Tobacco has long been a controversial industry, yet tobacco companies tend to be some of the steadiest performers in the stock market. Tobacco consumption is not cyclical, and the companies have managed to come up with a plan to maneuver around increased regulation and growing restrictions. Revenues, earnings and dividends are growing at a healthy pace across the industry, and Reynolds American (NYSE:RAI) is one of the leaders.
There’s a peculiar phenomenon across the whole tobacco industry where volumes — particularly in the U.S. — tend to decline while operational performance does not. This is because tobacco companies tend to aggressively hike prices and fight for market share while looking to expand internationally.

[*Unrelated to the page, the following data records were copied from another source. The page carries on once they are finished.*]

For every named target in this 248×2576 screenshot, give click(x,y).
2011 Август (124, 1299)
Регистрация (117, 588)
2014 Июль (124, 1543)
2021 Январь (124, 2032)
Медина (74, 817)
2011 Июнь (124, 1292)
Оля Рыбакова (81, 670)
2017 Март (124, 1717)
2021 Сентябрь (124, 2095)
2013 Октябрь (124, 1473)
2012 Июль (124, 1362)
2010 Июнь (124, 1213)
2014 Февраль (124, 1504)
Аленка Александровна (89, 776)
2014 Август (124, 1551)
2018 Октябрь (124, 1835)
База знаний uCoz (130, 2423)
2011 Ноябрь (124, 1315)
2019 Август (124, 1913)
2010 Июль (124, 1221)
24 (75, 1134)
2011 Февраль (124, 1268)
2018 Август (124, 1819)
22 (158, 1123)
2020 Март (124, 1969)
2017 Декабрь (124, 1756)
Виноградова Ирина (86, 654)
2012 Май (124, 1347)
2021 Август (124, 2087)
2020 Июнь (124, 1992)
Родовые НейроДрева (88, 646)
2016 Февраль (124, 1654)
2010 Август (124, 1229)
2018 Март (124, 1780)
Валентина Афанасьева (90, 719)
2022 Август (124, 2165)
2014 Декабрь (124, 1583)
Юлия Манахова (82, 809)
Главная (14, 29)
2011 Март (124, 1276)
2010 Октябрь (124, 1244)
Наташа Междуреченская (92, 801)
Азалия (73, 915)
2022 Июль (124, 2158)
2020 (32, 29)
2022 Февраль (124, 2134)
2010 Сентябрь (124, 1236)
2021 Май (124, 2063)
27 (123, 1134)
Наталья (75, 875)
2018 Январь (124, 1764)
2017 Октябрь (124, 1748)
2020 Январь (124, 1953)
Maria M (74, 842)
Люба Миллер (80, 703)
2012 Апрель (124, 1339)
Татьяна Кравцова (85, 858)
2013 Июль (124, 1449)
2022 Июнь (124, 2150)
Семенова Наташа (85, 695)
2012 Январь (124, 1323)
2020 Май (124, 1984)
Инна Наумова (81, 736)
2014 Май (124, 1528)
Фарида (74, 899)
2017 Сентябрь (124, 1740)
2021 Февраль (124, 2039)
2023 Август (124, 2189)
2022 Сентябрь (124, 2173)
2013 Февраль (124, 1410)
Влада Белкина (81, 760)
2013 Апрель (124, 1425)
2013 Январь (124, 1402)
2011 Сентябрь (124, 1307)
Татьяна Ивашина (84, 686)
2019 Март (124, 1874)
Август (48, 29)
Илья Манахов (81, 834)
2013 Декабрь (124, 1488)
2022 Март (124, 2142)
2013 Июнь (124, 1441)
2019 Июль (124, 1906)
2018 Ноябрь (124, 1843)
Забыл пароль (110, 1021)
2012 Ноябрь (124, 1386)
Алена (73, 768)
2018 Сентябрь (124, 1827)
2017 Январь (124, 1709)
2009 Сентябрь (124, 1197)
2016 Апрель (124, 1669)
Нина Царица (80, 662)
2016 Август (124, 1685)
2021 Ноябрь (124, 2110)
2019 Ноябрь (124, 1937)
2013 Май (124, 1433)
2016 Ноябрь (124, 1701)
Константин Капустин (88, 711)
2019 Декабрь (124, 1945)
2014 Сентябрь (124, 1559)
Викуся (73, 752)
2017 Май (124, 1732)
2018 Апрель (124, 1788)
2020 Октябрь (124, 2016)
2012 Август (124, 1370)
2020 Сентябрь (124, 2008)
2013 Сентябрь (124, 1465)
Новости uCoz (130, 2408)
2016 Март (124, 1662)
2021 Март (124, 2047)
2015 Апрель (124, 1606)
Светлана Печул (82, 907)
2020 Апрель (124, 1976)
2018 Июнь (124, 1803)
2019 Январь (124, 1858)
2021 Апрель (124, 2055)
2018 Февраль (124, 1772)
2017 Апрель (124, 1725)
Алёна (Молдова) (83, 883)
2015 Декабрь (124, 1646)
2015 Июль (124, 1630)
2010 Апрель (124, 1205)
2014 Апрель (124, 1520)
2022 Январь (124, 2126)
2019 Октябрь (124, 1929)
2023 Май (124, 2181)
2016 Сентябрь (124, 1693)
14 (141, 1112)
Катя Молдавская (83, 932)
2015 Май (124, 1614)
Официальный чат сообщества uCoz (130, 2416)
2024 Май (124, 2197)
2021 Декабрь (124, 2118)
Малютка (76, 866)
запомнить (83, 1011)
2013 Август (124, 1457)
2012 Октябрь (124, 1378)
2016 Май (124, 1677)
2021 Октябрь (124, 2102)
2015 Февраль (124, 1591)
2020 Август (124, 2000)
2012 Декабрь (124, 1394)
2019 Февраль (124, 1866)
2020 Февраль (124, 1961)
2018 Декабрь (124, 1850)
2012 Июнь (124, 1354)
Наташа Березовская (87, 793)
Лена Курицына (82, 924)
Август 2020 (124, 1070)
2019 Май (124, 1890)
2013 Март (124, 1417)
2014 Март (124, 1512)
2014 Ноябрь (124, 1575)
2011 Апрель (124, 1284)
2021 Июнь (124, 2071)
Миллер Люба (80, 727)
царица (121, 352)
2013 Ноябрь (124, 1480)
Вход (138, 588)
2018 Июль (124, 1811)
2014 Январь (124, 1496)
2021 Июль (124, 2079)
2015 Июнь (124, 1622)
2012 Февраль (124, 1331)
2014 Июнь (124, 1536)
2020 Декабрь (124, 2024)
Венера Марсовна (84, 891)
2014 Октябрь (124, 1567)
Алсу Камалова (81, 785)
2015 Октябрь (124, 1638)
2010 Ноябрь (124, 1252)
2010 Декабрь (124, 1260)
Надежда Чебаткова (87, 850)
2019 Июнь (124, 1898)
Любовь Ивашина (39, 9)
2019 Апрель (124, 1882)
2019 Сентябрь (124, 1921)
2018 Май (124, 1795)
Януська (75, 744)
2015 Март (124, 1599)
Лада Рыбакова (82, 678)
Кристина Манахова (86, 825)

Reynolds runs a profitable business — 29.48% operating margins and 19.98% return on equity — that will be rewarding to shareholders for decades. The company has net debt of only $1.66 billion ($2.01 billion in cash with $3.67 billion in total debt), while it generates over $1.11 billion of operating cash flow per year. Reynolds increased the dividend by 8.2% during the first quarter and is committed to further cost-cuts and dividend hikes. The shares currently yield 5.4% based on the new payout.

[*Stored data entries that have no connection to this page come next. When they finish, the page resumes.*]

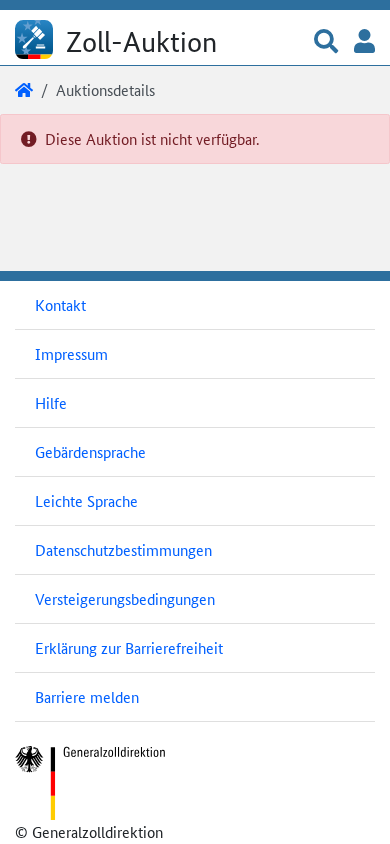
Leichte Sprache (86, 500)
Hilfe (51, 402)
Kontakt (60, 304)
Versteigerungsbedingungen (125, 598)
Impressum (71, 353)
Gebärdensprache (90, 451)
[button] (326, 42)
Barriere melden (87, 696)
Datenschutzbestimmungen (123, 549)
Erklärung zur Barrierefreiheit (129, 647)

The five-year average dividend yield for Reynolds American is 6.2%, which puts the current dividend yield in line with the historical range. But five years ago, the 10-year Treasury note was yielding 4.8%, while in late summer of 2011 its yield fell to 1.7%. Shares of companies with high dividends tend to see increased investor interest in a falling interest rate environment, which is great for Reynolds. As the Federal Reserve (repeatedly) intervenes in the bond market to suppress yields of various types of bonds, dividend stocks could see even more investor interest due to the built-in ability to hike dividends if/when inflationary pressures rise.

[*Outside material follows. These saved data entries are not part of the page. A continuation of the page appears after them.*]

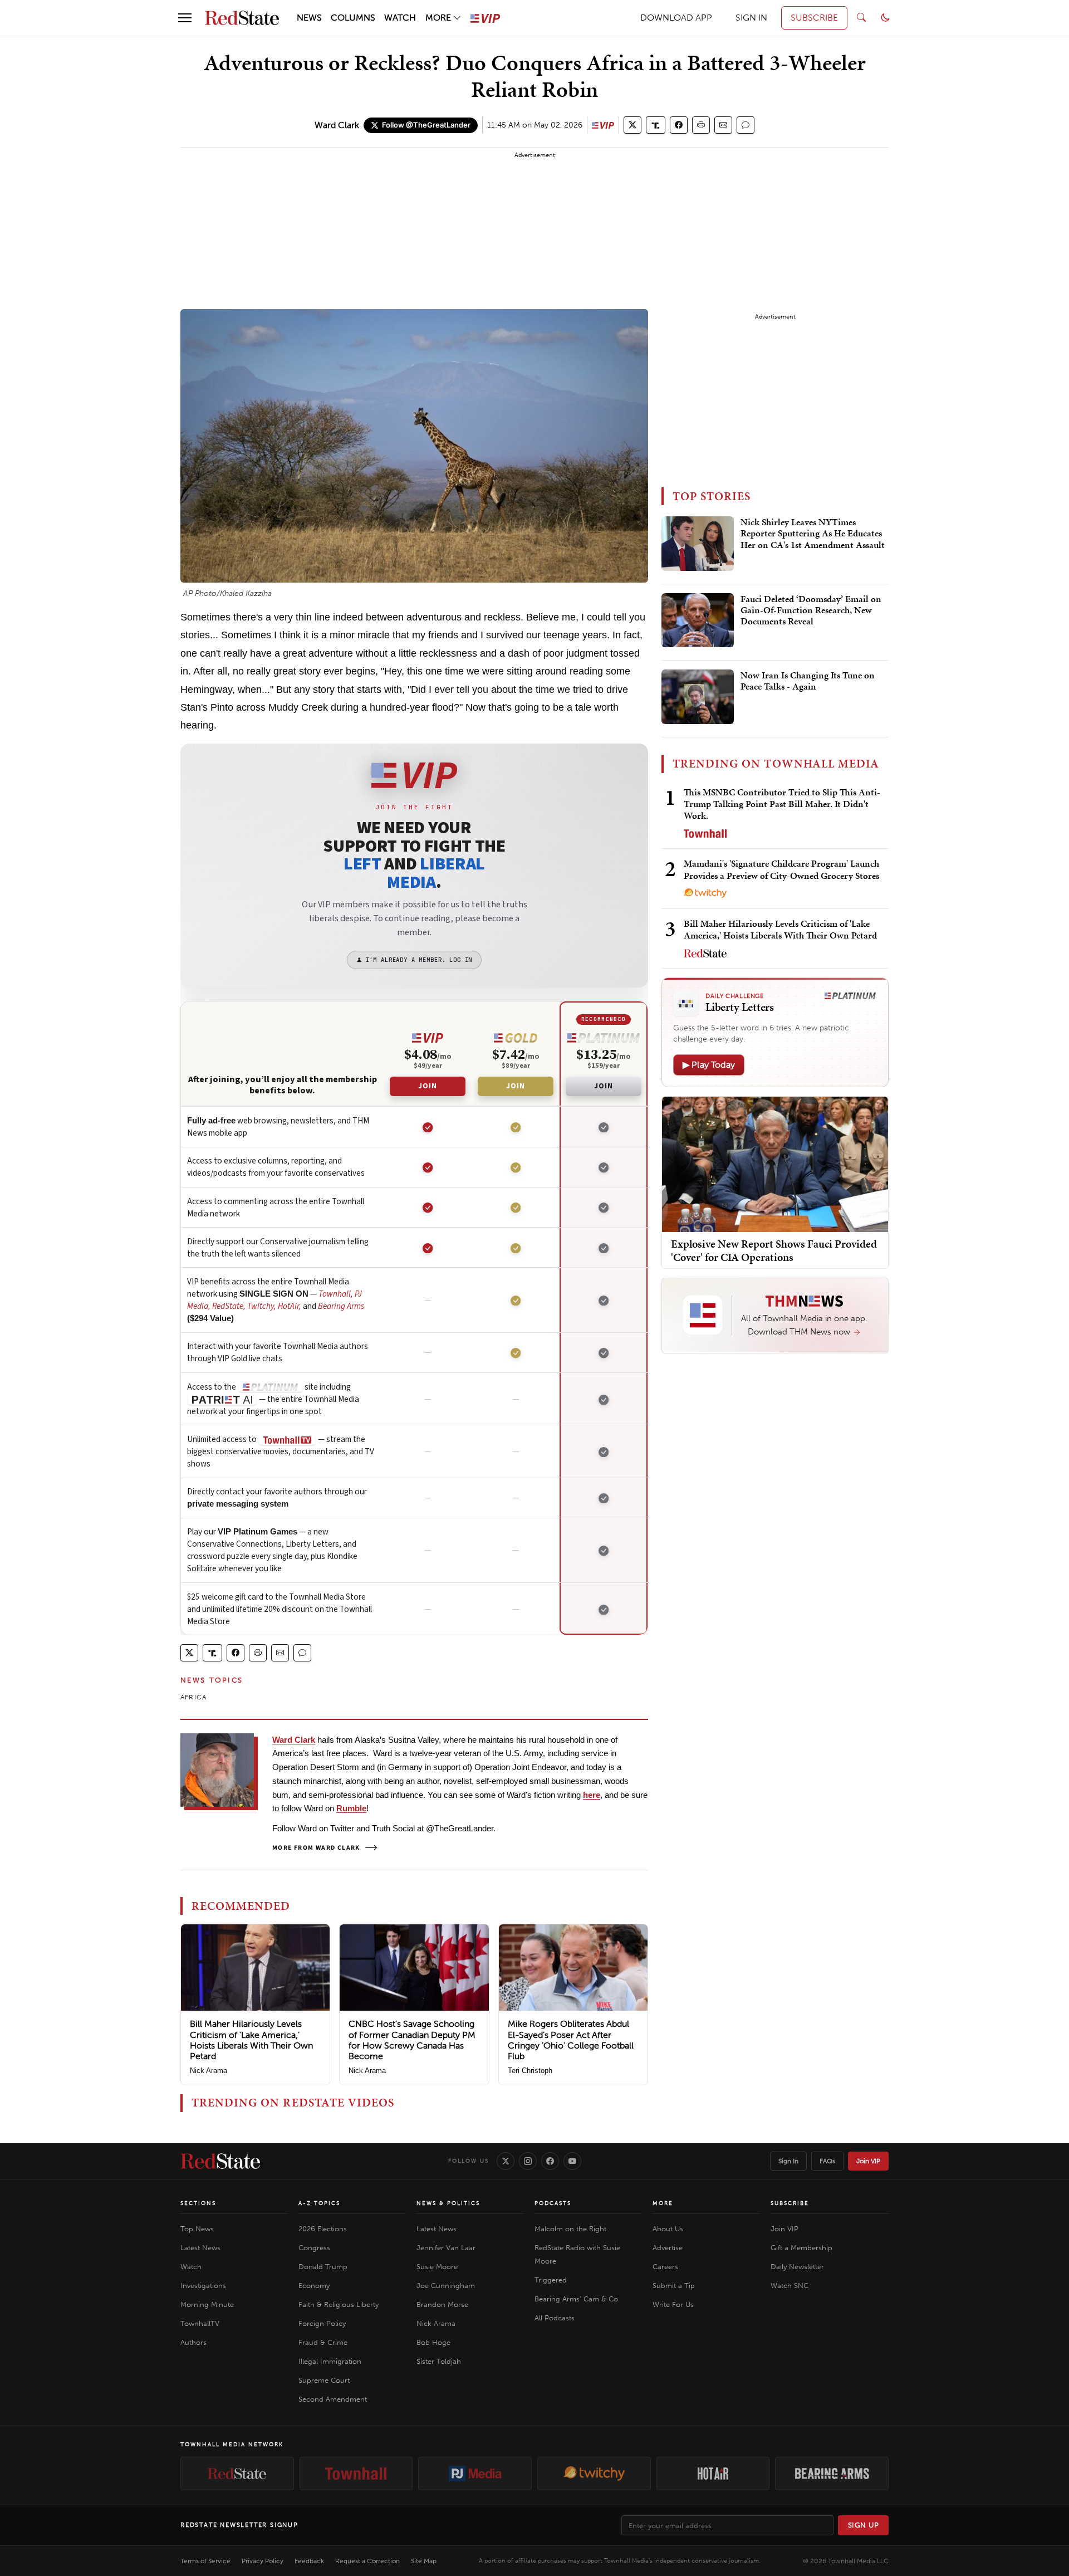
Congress (314, 2247)
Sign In (788, 2161)
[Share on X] (632, 125)
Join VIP (868, 2161)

The stable cash-generating business is perfect for a high dividend payout of 91%. The number looks to be alarmingly high, but the company has hiked the quarterly dividend from 19.4 cents (adjusted for splits) to the current rate of 70 cents in the past 10 years. As profitability grows with a more rapid expansion in emerging markets and better management of the issues in developed markets, Reynolds may have the ability to keep increasing its dividend.
The major players of the U.S. tobacco industry remain less of an “earnings growth” and more of a “free cash flow and dividends” story. Fat profit margins, good domestic cost controls and growth in emerging markets — where U.S. cigarettes are a status symbol — could bring steady returns to shareholders for many years.